Esta situación produjo un efecto mimético para hacerlos regresar de nuevo. Pero a esto había que sumar los escritos de los arbitristas, que proponían la dulcificación de las penas contra los conversos y que las restricciones impuestas por el edicto de expulsión fueran casi abolidas, como apuntaba González de Celorigo, que en 1619 abogaba por un levantamiento de penas a los mismos por el bien del país. La sensación de que la expulsión fue perjudicial estaba en muchas de aquellas mentes ilustradas. El Padre Mariana escribió que "con la expulsión se echaron del país las bases del bienestar". Es decir, expulsamos a los judíos pero necesitamos a los judíos: un maniqueísmo total. Y, por último, estaba la gran masa popular que bendecía la expulsión, influida por libros, folletos, sermones de la Iglesia, etc., lo que Caro Baroja denominó "arsenal antijudío".
Y, entre los expulsados, ¿cómo fue visto y transmitido a las generaciones posteriores? Aquí comienza una campaña contra el país que los expulsa y que significó para ellos uno de sus mayores traumas (véanse, por ejemplo, los escritos de Menashé Ben Israel) y que constituyen parte de la Leyenda Negra. Según el historiador J. Kaplan, los expulsados de España no pueden desasirse de la cultura, las costumbres y lengua que conservan como elementos identitarios y de cohesión social e incluso comportamientos, tales como el afán aristocrático hispánico del que presumen y que utilizaban como elemento diferenciador entre los habitantes del país y con otros judíos. Además, mantienen la lengua y las costumbres españolas, como lo prueba el hecho de pedir permiso a las autoridades de Ámsterdam para dar dos representaciones en español en 1702 cuando ya llevaban dos siglos viviendo allí.

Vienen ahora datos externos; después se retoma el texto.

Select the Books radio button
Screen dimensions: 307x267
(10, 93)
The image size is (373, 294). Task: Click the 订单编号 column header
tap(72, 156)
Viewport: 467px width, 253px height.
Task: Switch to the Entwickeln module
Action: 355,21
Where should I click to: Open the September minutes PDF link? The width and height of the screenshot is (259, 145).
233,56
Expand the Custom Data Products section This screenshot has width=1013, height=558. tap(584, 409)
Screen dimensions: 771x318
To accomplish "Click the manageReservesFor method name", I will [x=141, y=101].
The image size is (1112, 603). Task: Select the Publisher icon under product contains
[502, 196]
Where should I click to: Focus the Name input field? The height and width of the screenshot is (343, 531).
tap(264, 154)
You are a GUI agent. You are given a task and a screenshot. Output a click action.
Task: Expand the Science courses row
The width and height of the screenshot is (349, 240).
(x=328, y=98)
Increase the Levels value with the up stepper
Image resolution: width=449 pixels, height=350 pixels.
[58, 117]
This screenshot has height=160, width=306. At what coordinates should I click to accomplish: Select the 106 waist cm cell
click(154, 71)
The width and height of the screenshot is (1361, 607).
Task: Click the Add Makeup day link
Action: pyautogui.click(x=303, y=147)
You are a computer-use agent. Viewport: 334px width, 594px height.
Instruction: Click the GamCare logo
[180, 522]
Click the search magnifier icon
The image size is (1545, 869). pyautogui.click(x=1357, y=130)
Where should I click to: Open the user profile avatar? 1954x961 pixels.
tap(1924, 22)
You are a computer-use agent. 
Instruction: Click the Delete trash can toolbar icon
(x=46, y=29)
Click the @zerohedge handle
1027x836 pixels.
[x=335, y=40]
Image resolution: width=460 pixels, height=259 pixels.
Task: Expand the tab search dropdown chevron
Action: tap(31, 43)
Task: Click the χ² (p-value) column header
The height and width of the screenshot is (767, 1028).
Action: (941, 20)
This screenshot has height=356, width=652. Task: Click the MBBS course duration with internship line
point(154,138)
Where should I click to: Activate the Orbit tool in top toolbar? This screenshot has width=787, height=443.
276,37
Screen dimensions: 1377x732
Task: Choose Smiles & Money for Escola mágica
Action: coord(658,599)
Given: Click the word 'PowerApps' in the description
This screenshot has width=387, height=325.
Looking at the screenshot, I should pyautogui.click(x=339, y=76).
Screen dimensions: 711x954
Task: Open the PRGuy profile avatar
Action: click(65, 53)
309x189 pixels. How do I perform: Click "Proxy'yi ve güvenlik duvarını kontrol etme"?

Estas manifestaciones ambivalentes de amor y odio demuestran el sentimiento de pertenencia al país y que la expulsión se percibió como un destronamiento de sus raíces, como escribió Madariaga. Según Stefan Zweig, "el judío necesita identificarse con la cultura y las costumbres del país en el que vive utilizándolo como un elemento protector" y, concluye, "excepción hecha de la España del siglo XV, esa trabazón acaso nunca se realizó más feliz y fértilmente que en Austria".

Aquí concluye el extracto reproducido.